Altri spazi che l’amministrazione ha indicato sono l’ambulatorio “Tre angeli per la vita” a S. Gregorio, l’ex tribunale a Bazzano, la palestra del liceo Scientifico. A questi si aggiungono anche palazzo Del Tosto, a via Roma, e l’hub della Croce Rossa di Monticchio. Si sta ragionando anche sull’uso della palestra della scuola sotto ufficiali della Guardia di Finanza, a Coppito, e sulla caserma Campomizzi ma dipenderà, ovviamente, dalla disponibilità che dimostreranno esercito e Fiamme Gialle.
Il modello organizzativo dovrebbe essere insomma quello della campagna di screening ma l’ultima parola spetterà alla Asl. Mettere su un ambulatorio vaccinazioni contro il Covid non è una cosa che si possa fare ovunque. Oltre alle postazioni vere e proprie, servono anche zone o salette di attesa e stanze dove tenere i vaccinati in osservazione per 20/30 minuti dopo la somministrazione.
Il piano logistico/organizzativo, in buona sostanza, è ancora tutto da scrivere.
Molto dipenderà, prima di tutto, dal numero di dosi e anche dai tipi di vaccino che arriveranno. Per febbraio, per esempio, è previsto che alla provincia dell’Aquila vengano consegnate 20mila dosi tra AstraZeneca, Pfizer e Moderna. Ma considerando che tutte necessitano del richiamo e che AstraZeneca non può essere somministrato agli ultraottantenni, a conti fatti 20mila dosi significano circa 10mila persone vaccinate. Un po’ poche.
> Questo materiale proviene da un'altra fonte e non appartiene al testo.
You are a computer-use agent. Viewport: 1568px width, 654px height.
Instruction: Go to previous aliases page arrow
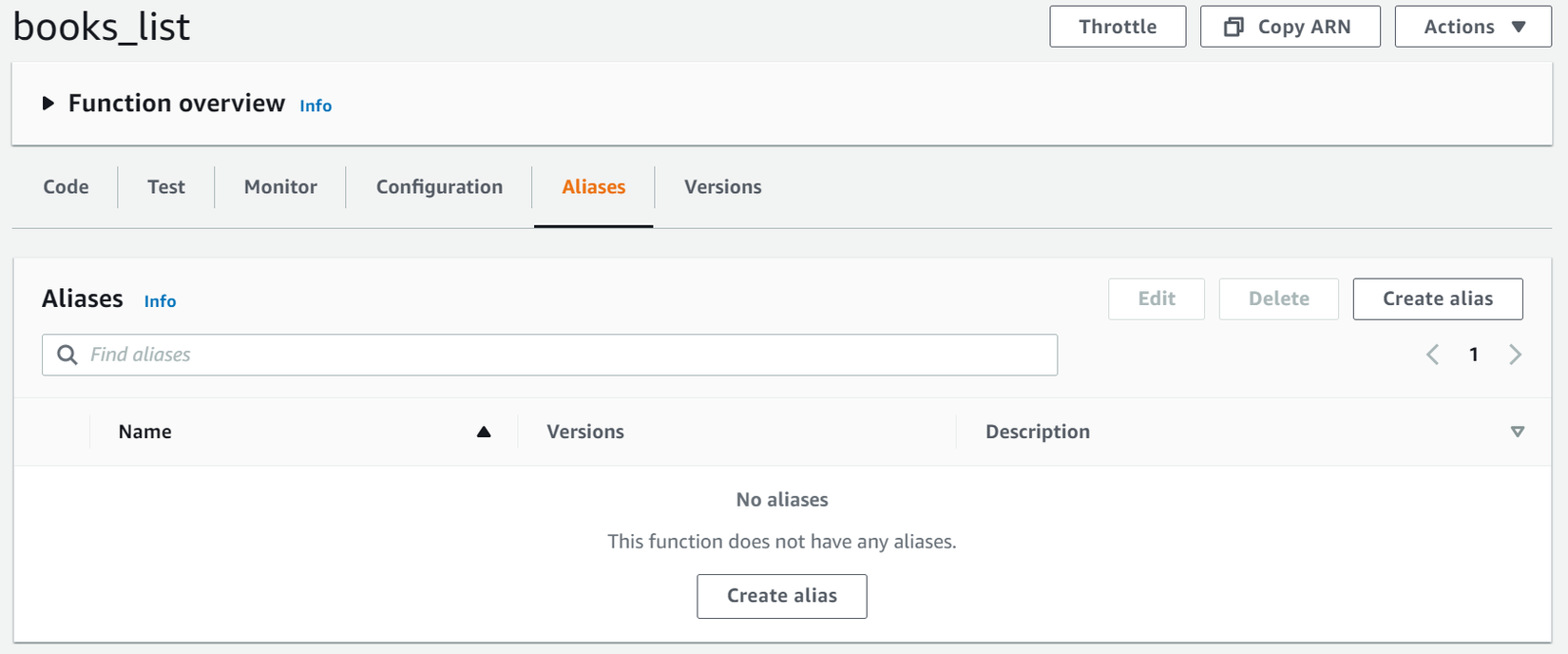1432,355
Non si sa ancora, inoltre, come ci si organizzerà nei piccoli comuni, specie quelli montani. I sindaci, ad oggi, non sono ancora stati consultati. Biondi ha proposto di usare la rete di poliambulatori della Asl presente sul territorio (nella zona dell’Aquilano, per esempio, ci sono S. Demetrio, Montereale, Navelli, Rocca di Mezzo, Castelvecchio Subequo, Pizzoli, Tornimparte e Barisciano) che potrebbero diventare dei mini hub di riferimento per i paesi. Le alternative sono quella di muoversi con unità mobili, andando praticamente a domiclio, un po' come si fa, per esempio, per le Rsa (ma lo sforzo richiesto sarebbe immenso); oppure chiedere alle persone di spostarsi e affrontare viaggi anche di diverse decine di chilometri per raggiungere le città dove ci sono gli ospedali e i punti vaccinali. Ma chi non può permetterselo o non è autonomo, come farà?.
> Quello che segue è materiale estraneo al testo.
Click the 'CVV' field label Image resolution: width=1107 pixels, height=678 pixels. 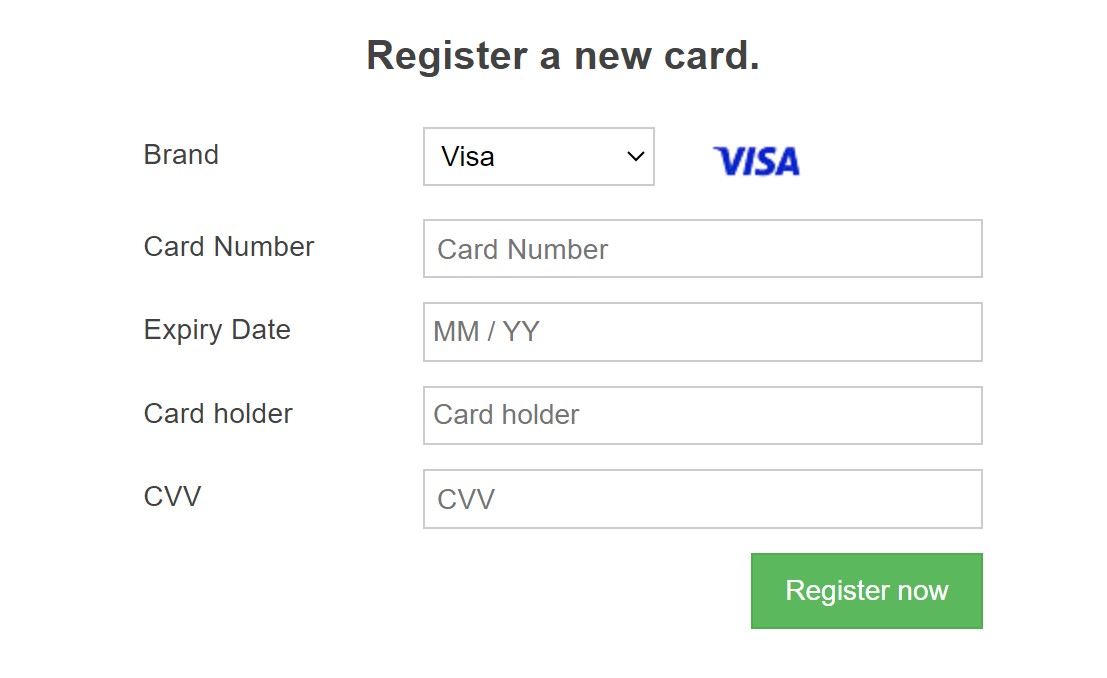click(172, 496)
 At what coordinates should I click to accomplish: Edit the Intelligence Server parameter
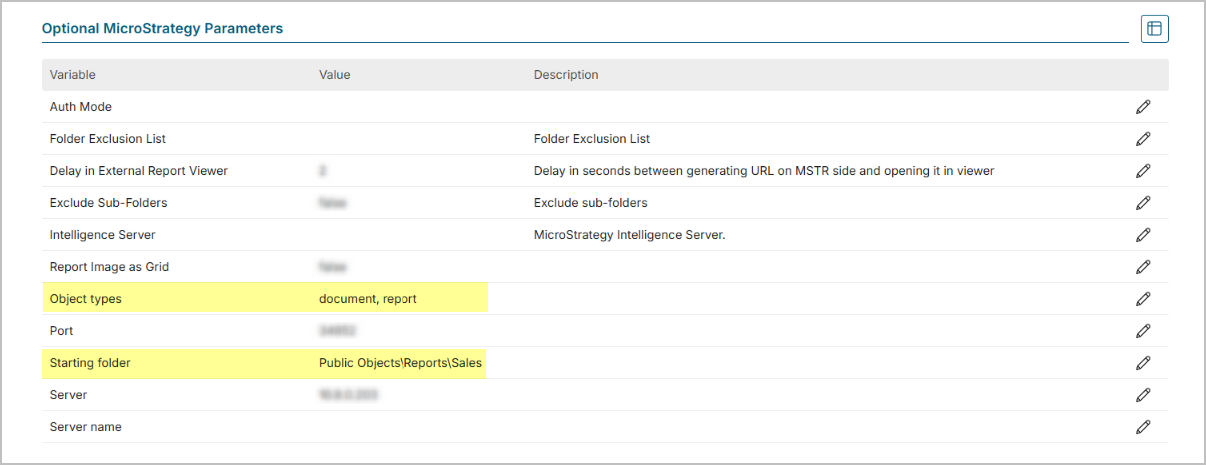coord(1143,235)
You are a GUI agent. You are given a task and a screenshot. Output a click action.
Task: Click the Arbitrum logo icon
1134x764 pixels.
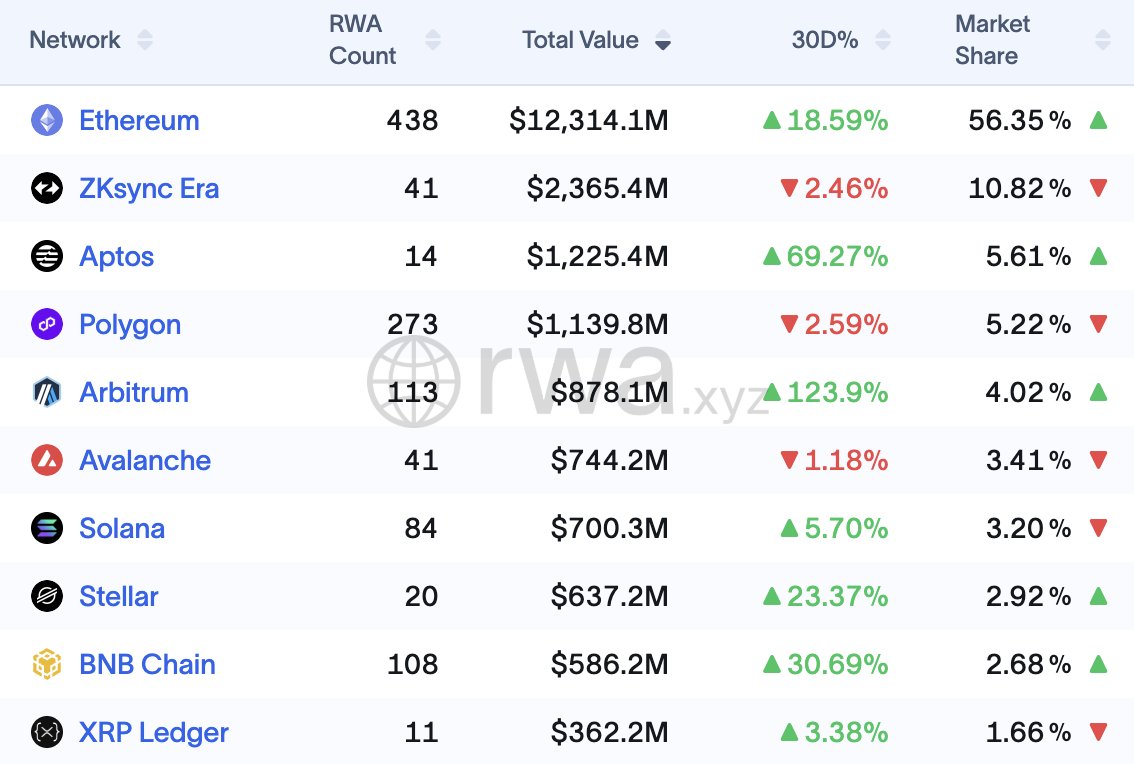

Altra incognita è quella del personale medico-sanitario che dovrà essere giocoforza mobilitato. Le vaccinazioni contro il Covid non sono come quelle contro il morbillo: vengono fatte da un medico e avvengono alla presenza di un anestesista e di un infermiere, per una questione di sicurezza. Inoltre, le siringhe vengono preparate dai farmacisti dell’ospedale, perché le fiale sono multi dose e il numero delle dosi estraibili cambia a seconda della marca del vaccino (6 per Pfizer, 10 per Moderna, 8/10 per AstraZeneca). Si possono anche allestire decine di punti vaccinali sul territorio ma poi occorrono medici e infermieri con cui farli funzionare e (dando per scontato che l'adesione sarà su base volontaria) sono proprio quelli che scarseggiano, come si è visto anche nelle campagne di screening.
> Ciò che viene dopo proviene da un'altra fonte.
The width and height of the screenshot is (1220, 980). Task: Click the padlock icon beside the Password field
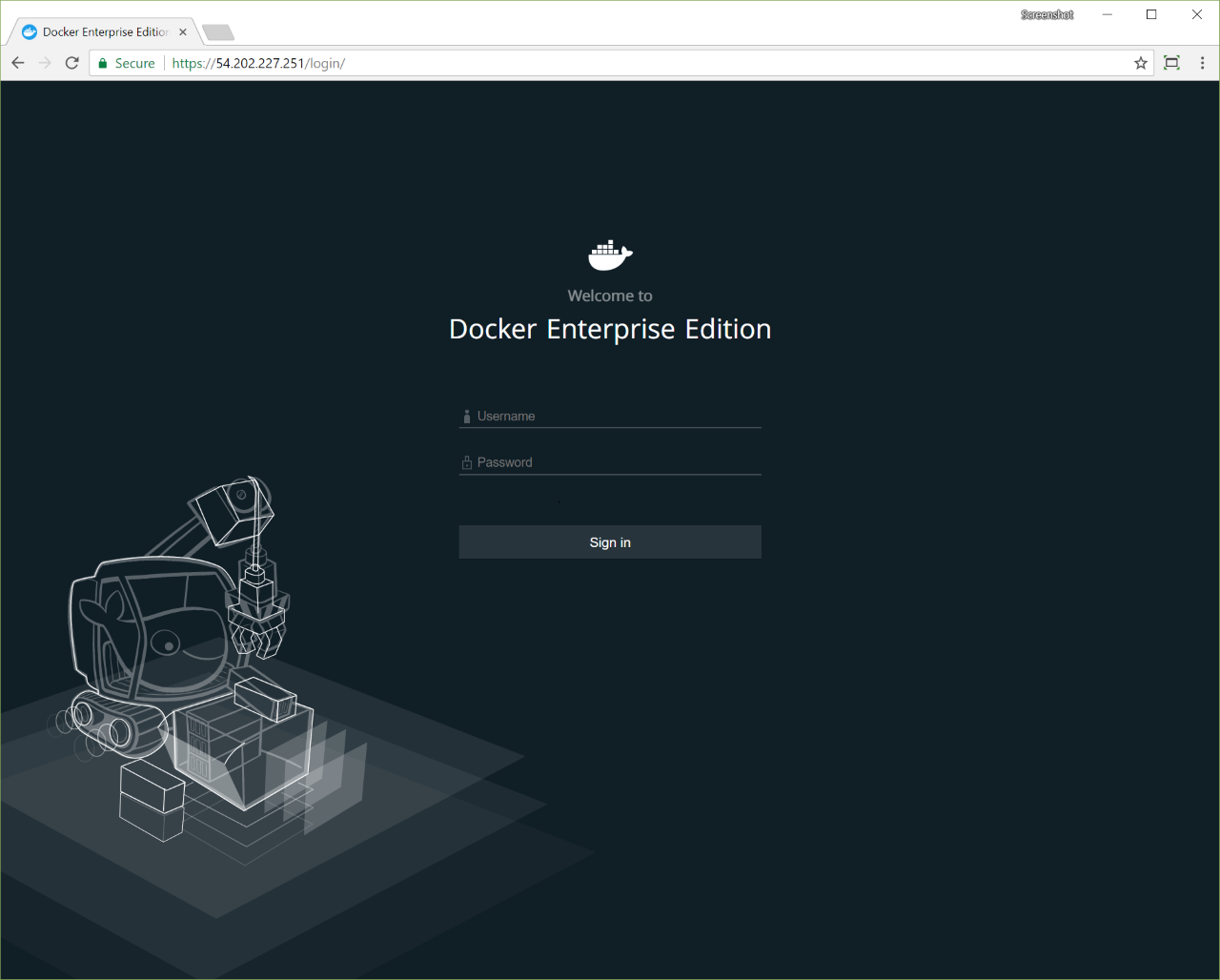(466, 461)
Un aiuto potrebbe arrivare dai medici e dai pediatri di famiglia. L’intenzione dello Stato è quella di coinvolgerli ma ancora non è stata firmata l’intesa con le Regioni, i sindacati e gli ordini professionali. Inoltre, all’interno della categoria, non tutti sono d’accordo, principalmente perché gli studi professionali non sono attrezzati per trasformarsi in centri vaccinali.
Il Comune dell’Aquila ha detto alla Asl che, almeno all’inizio, potrà "prestarle" alcuni farmacisti dell’Afm. Basteranno?